NCUA takes over Indianapolis' Newspaper Federal Credit Union

The National Credit Union Administration on Thursday placed Newspaper Federal Credit Union in Indianapolis into conservatorship.

It is the second credit union to be put in conservatorship in 2021.

The regulator cited “unsafe and unsound” practices at Indianapolis’ Newspaper FCU, though did not specify what those practices were. The credit union holds $6.6 million in assets and serves more than 1,100 members. While chartered to serve newspaper employees in the city, it serves other select employee groups in the region as well.
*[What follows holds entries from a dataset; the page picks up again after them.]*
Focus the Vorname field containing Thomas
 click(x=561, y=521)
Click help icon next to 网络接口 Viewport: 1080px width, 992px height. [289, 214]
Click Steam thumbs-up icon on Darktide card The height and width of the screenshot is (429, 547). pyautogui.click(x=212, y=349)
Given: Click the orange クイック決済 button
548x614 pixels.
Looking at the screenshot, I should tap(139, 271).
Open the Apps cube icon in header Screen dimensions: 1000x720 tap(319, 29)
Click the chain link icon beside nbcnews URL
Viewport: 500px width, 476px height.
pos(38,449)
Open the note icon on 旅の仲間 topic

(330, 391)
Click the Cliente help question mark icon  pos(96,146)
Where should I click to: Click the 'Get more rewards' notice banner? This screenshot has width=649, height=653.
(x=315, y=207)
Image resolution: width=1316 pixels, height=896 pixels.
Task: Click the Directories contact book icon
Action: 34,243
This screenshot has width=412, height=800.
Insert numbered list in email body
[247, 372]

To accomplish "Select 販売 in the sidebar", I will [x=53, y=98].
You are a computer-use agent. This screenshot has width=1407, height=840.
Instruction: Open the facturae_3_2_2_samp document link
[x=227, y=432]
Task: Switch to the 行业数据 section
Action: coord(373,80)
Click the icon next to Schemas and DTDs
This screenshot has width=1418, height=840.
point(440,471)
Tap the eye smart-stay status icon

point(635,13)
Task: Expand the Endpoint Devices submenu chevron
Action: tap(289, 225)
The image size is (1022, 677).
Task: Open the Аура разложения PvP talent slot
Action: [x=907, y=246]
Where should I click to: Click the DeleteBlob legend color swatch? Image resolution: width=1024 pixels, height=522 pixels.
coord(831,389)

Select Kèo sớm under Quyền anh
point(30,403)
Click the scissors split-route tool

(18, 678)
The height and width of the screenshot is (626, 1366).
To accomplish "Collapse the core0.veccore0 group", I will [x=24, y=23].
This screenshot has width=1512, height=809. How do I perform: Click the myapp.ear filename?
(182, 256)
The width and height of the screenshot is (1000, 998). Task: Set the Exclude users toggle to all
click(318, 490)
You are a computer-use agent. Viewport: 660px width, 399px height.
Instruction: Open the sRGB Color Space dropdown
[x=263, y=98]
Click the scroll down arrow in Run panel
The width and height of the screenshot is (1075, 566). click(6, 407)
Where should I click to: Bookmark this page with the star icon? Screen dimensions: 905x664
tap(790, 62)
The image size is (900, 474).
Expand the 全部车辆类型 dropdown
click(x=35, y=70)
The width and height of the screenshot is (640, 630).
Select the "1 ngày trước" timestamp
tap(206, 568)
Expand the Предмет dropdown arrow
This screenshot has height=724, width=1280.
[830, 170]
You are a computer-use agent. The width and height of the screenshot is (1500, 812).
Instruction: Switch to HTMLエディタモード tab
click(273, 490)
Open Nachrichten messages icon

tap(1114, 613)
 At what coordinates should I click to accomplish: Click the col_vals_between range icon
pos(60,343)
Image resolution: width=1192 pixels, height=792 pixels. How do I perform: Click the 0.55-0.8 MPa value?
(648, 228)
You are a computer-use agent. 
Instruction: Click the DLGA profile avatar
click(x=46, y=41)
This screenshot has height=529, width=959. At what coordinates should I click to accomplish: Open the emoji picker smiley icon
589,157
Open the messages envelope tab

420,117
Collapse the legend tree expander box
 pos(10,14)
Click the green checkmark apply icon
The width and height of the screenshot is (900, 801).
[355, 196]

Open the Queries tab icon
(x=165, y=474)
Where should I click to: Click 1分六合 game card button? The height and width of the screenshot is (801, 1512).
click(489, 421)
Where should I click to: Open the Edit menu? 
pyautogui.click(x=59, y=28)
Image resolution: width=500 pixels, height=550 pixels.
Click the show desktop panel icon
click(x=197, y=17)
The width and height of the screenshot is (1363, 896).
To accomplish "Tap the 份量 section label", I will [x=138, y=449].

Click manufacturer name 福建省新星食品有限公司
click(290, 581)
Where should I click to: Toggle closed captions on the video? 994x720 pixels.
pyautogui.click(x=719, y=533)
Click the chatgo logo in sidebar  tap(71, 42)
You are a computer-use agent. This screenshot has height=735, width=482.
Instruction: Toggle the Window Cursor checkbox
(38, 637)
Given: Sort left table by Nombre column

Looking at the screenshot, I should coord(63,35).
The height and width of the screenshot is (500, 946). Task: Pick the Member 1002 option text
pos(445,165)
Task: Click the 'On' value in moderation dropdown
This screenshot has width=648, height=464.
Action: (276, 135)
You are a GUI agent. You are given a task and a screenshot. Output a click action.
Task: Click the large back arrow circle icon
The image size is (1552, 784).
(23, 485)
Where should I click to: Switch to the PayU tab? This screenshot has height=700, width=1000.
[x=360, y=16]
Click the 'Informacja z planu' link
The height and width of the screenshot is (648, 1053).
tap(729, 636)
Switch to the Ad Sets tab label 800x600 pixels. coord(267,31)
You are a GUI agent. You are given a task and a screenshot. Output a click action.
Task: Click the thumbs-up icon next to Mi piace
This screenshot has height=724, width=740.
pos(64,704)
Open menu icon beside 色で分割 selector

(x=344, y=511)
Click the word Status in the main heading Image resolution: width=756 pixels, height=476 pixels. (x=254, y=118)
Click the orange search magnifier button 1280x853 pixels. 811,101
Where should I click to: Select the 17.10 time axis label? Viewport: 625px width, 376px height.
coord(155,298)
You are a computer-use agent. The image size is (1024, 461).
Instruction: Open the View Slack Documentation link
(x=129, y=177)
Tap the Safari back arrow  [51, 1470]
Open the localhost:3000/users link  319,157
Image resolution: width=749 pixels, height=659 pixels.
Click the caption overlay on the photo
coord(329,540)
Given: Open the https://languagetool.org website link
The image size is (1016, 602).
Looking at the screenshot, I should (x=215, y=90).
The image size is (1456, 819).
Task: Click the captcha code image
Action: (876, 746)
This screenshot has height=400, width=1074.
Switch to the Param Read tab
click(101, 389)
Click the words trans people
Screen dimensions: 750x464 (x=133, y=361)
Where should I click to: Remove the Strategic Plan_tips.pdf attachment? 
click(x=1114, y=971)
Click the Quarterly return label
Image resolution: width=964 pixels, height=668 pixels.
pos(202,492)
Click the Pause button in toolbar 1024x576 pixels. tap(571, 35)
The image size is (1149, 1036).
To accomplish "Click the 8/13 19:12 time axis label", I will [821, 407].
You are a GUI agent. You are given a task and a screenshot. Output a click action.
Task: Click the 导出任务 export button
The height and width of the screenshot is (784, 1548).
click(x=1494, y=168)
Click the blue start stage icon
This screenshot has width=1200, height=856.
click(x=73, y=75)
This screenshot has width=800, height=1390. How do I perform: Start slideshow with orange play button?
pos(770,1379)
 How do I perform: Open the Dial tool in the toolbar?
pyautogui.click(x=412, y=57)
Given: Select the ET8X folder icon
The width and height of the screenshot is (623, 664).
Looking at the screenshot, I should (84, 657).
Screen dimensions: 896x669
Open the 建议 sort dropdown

Third-quarter call report data for the credit union shows a loss of more than $852,000 during the first nine months of 2020, far exceeding the roughly $12,000 it lost during the same period in 2019 or even the $98,000 losses incurred during the first three quarters of 2018. Some of 2020’s losses were fueled by a 256% rise in charge-offs and a nearly 80% decrease in recoveries. Noninterest expenses were also up by 50% year-over-year, due in part to rising office and staffing costs. Interest income was up slightly, but that was offset by a 27% decrease in noninterest revenue. Allowances for loan losses rose by more than 400%. Reportable delinquencies rose from four loans totaling a little less than $27,000 at the end of the third quarter of 2019 to 19 loans totaling $526,000 as of Sept. 30, 2020, with most of that concentrated in used car lending.

Indianapolis’ Newspaper FCU remains open while under NCUA management and members’ shares are federally insured for up to $250,000.